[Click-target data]
* * * * * * *

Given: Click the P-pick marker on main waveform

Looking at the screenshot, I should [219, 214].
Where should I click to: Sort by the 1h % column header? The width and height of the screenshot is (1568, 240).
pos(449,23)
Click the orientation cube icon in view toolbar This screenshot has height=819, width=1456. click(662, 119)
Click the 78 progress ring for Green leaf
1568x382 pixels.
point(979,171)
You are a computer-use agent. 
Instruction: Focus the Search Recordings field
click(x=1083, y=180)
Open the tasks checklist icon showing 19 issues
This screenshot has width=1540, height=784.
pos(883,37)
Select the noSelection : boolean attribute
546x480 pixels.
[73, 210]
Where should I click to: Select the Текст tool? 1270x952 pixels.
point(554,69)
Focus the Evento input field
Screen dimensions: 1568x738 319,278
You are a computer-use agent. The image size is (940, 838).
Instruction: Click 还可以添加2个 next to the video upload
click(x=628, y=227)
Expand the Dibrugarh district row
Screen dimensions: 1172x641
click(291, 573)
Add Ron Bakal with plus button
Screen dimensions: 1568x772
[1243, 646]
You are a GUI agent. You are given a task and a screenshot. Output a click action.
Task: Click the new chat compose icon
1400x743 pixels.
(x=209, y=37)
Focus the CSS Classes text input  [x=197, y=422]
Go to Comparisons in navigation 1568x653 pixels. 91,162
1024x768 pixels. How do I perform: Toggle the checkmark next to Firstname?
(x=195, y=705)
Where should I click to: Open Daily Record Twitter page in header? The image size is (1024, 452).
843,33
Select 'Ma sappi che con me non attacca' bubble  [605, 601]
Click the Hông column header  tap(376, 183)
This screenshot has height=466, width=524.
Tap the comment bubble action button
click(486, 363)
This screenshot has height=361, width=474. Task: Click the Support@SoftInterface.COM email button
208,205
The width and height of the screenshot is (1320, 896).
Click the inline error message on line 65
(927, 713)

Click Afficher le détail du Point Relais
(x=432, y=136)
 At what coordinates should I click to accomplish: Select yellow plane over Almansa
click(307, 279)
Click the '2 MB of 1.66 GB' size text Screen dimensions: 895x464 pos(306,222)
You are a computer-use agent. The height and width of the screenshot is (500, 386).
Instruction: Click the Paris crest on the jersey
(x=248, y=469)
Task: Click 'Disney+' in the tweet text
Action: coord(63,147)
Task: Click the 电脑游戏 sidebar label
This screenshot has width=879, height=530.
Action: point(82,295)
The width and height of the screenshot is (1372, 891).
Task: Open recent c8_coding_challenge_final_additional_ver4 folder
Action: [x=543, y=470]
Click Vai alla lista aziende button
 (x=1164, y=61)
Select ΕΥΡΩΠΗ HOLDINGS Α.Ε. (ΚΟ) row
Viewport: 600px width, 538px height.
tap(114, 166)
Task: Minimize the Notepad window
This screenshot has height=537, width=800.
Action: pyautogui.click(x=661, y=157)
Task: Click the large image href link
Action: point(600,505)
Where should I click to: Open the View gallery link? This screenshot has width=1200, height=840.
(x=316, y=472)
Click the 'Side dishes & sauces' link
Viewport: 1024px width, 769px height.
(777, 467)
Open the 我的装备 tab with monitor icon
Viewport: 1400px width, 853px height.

* * * * * * *

**Objective:**
Quote the records word for word, starting at their first line and stopping after the line that contains "Click the orientation".

**Exercise answer:**
Given: Click the P-pick marker on main waveform

Looking at the screenshot, I should [219, 214].
Where should I click to: Sort by the 1h % column header? The width and height of the screenshot is (1568, 240).
pos(449,23)
Click the orientation cube icon in view toolbar This screenshot has height=819, width=1456. click(662, 119)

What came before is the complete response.